Left and right transversals of groups.
I have recently been looking at Hall's marriage theorem. One application of it is that given a finite group $G$ and a subgroup $H\leq G$, there is a left transversal of $H$ that is also a right transversal. I can see the theoretical importance of this, but am struggling to find any situations when one would actually use this. If anybody can enlighten me, that would be greatly appreciated.
Solution 1:
After thinking of this a little, it happens to be easy to give a proof using the graph theoretic formulation of Hall's marriage theorem.

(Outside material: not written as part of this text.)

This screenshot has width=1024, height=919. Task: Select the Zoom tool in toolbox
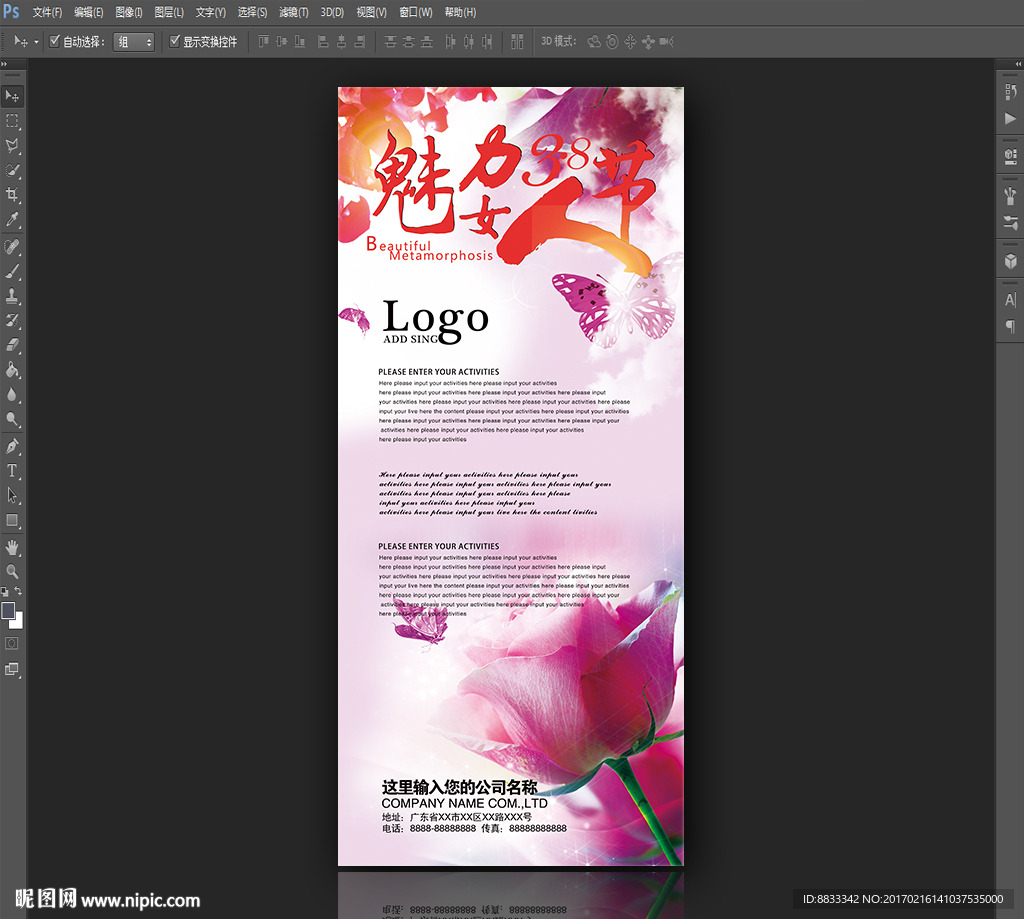(12, 571)
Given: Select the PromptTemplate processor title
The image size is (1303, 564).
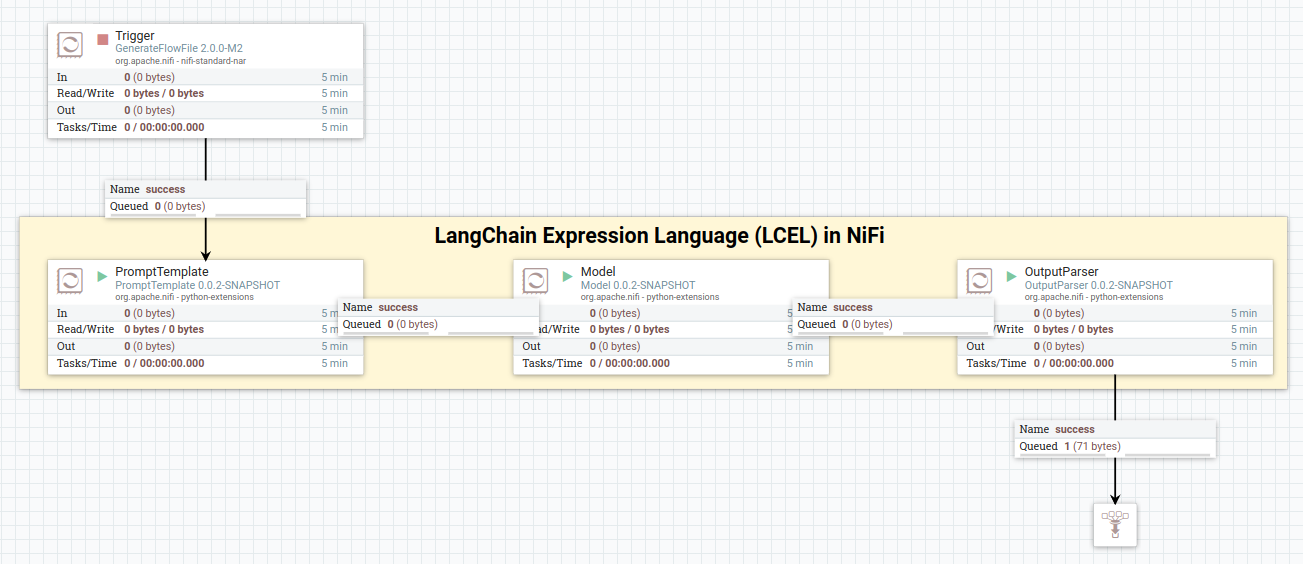Looking at the screenshot, I should 162,271.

Let $L$ be the set of left cosets of $H$. Let $R$ be the set of right cosets of $H$.
$L$ and $R$ are partitions of G, and the size of each of their elementes is equal to $|H|$.
Now let define the a bipartite graph with vertex set $(L+R)$ (where $L$ and $R$ are the bipartite sets). We will say that there exists an edge between $A\in L$ and $B \in R$ if and only if $A \cap B \not= \emptyset$.
Suppose that there is a set $S \subset L$ such that that $|N(S)| < |S|$ (The opposite of Hall's marriage theorem hypothesis).
It's easy to see that $|\cup N(S)| = |H||N(S)|$ and $|\cup S| = |H||S|$ (if you have troubles seeing this, remember that all the cosets have exactly the same size).
Then, our assumption implies that $|\cup N(S)| < |\cup S|$. But this is absurd.
This is saying that there is at least one element of $\cup S$ that is not covered by an element of $R$, but $L$ and $R$ are both partitions so for sure for each element of $|\cup S|$ there is someone in $R$ containing it.
Then, Hall's marriage theorem hypothesis holds. So there is a perfect matching M. As our edges represent non empty set intersections, its enough to take an element of each intersection in M to get a left transversal of $H$ that is also a right transversal of $H$.
Solution 2:
I have used it several times to work with actions on Riemann surfaces and the corresponding quotient surface. See for instance Lemma 3.3 in "A Galois-theoretic approach to Kanev's correspondence", Manuscripta Math. 125 (2008), no. 2, 225–240; or "Prym-Tyurin varieties via Hecke algebras", J. Reine Angew. Math. 634 (2009), 209–234. I now need to know some algorithm (preferably on Magma) to compute such transversal, can you help me with this?